** What you are asked to do **
Beginning with the line that holds "The width and height of the screenshot is (460, 333)." and ending with the last line of the entries, please output each line exactly, apart from any pictures.

(Saved data entries)
------------------------------

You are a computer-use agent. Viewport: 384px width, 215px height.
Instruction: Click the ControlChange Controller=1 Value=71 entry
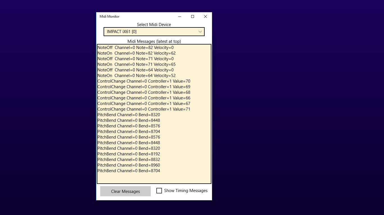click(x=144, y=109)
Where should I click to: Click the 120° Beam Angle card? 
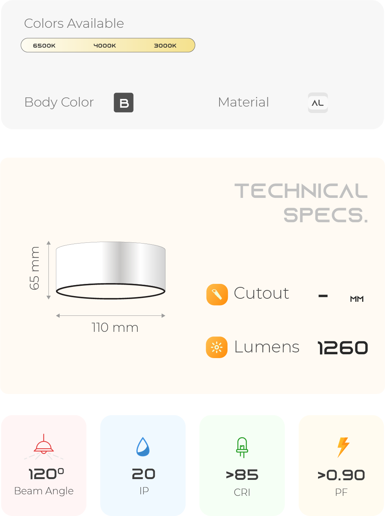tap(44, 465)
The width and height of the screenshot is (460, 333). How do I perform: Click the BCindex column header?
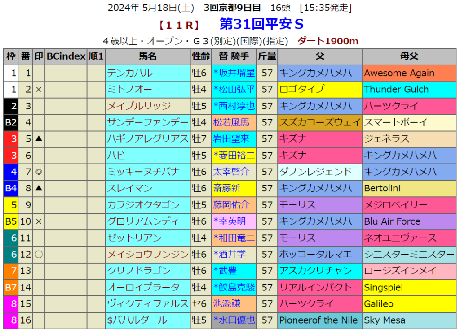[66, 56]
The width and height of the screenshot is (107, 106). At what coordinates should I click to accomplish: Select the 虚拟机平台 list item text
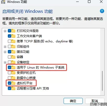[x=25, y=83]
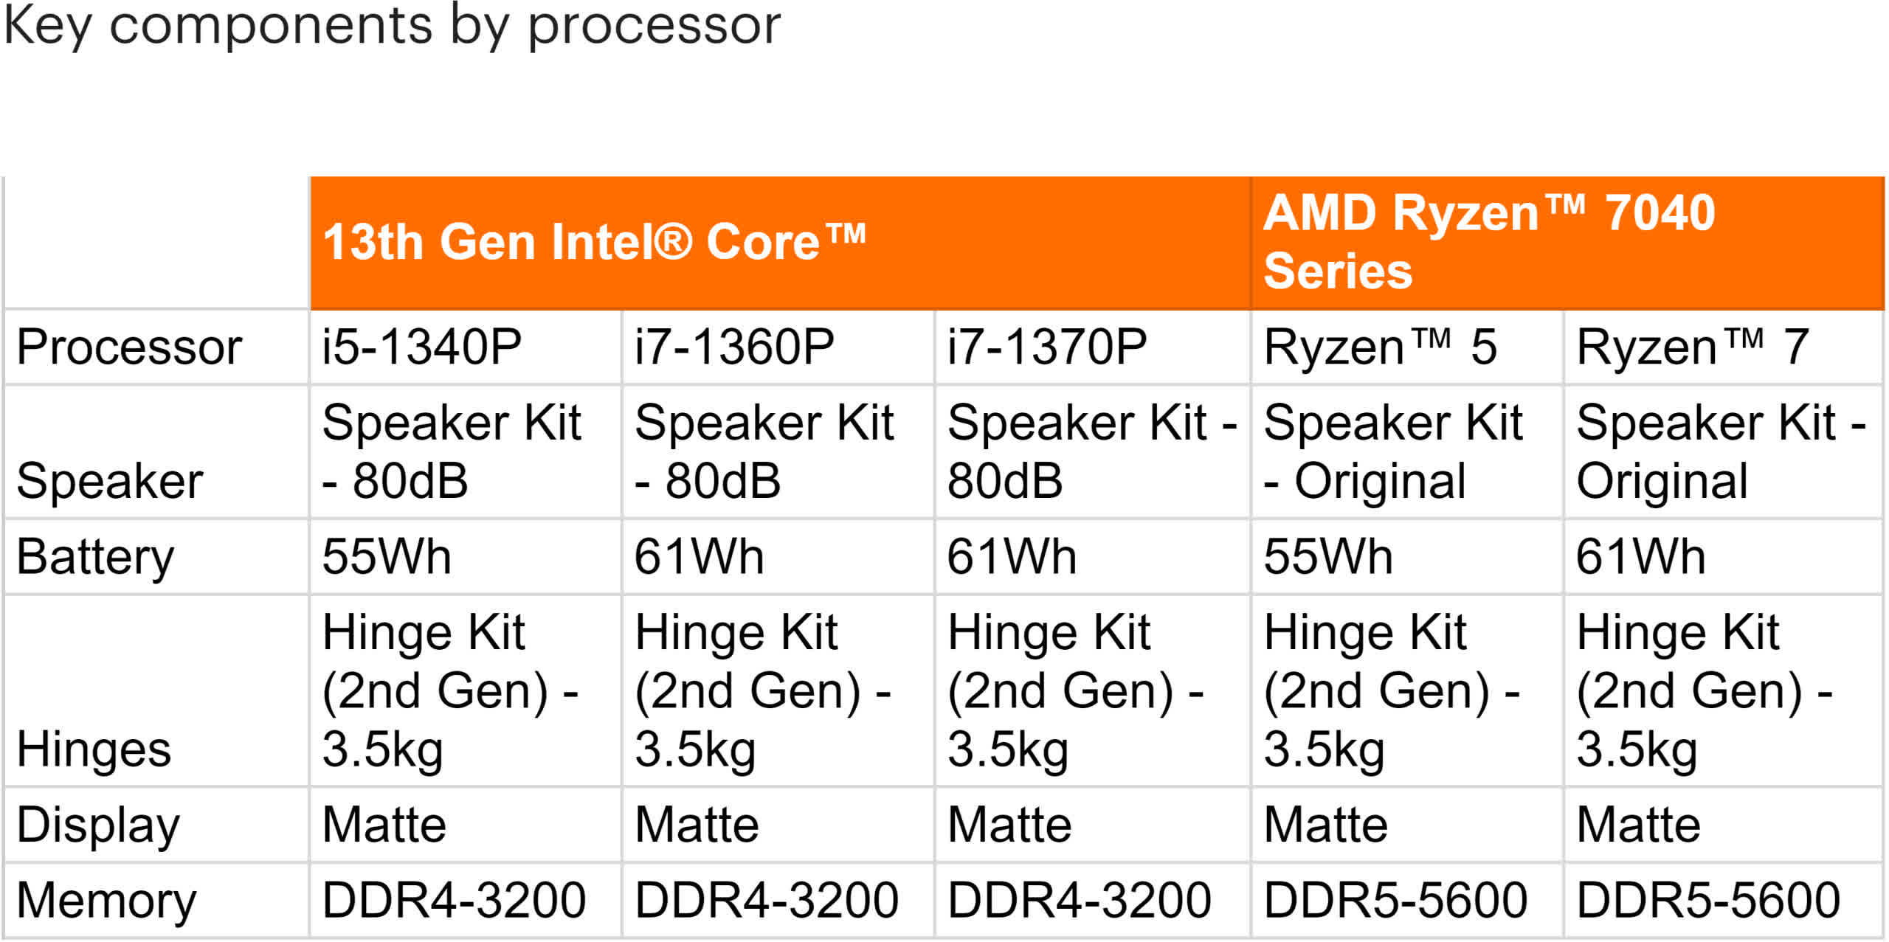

------------------------------

** Exercise answer **
The width and height of the screenshot is (460, 333). How do I perform: Click the BCindex column header?
[66, 56]
The width and height of the screenshot is (107, 106). At what coordinates should I click to accomplish: Select the 虚拟机平台 list item text
[x=25, y=83]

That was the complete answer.